DATASET RECORDS:
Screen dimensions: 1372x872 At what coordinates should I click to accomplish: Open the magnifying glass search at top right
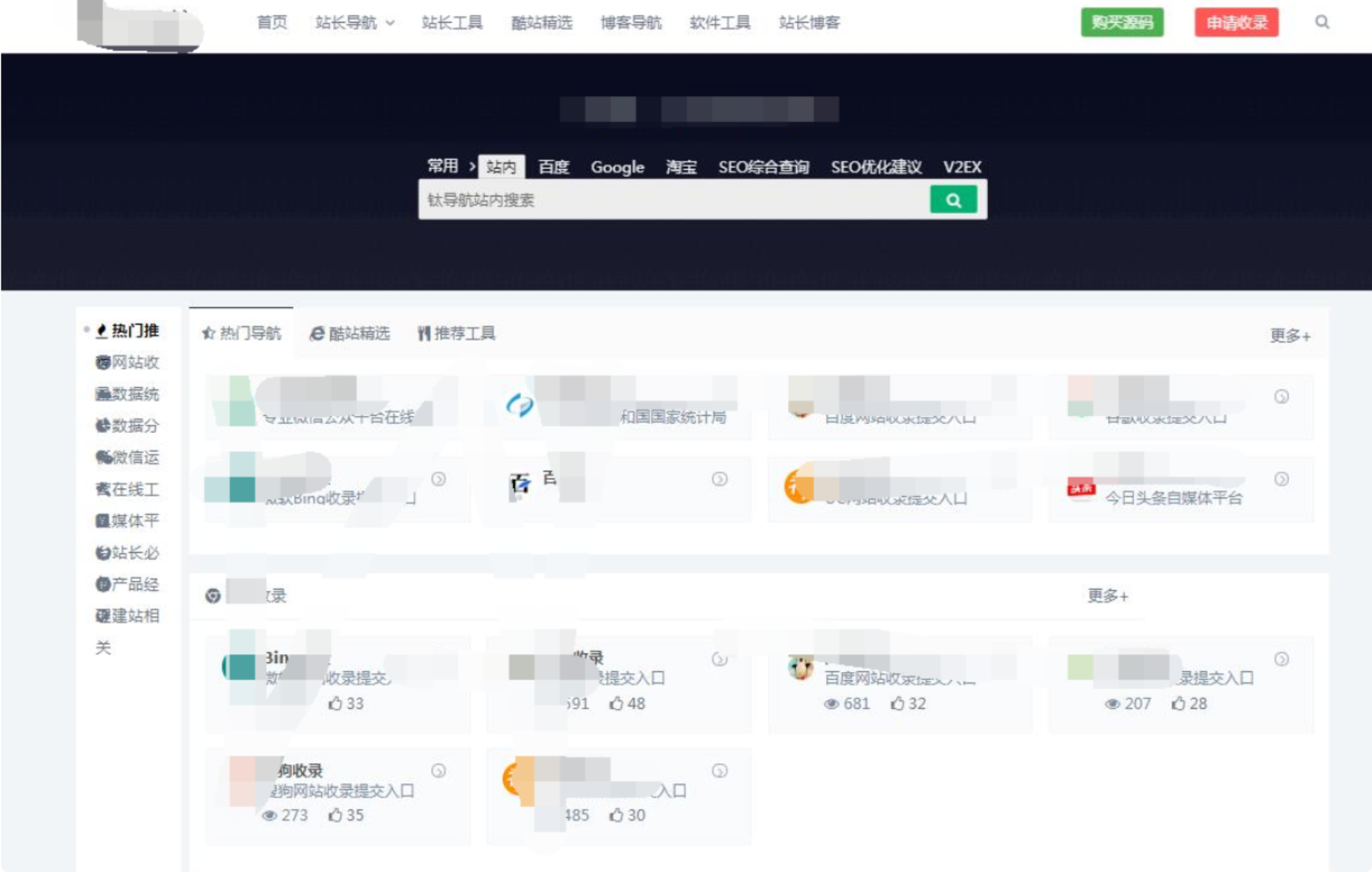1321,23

* * *

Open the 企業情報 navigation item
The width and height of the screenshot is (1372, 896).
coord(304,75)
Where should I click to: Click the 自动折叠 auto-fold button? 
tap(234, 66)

WHAT THIS TASK INVOLVES: Can you write out, unchanged, the part that opens with the line containing "Where should I" and closes with the line containing "tap(234, 66)", including both of those lines?

OUTPUT FOR THIS TASK:
Where should I click to: Click the 自动折叠 auto-fold button? 
tap(234, 66)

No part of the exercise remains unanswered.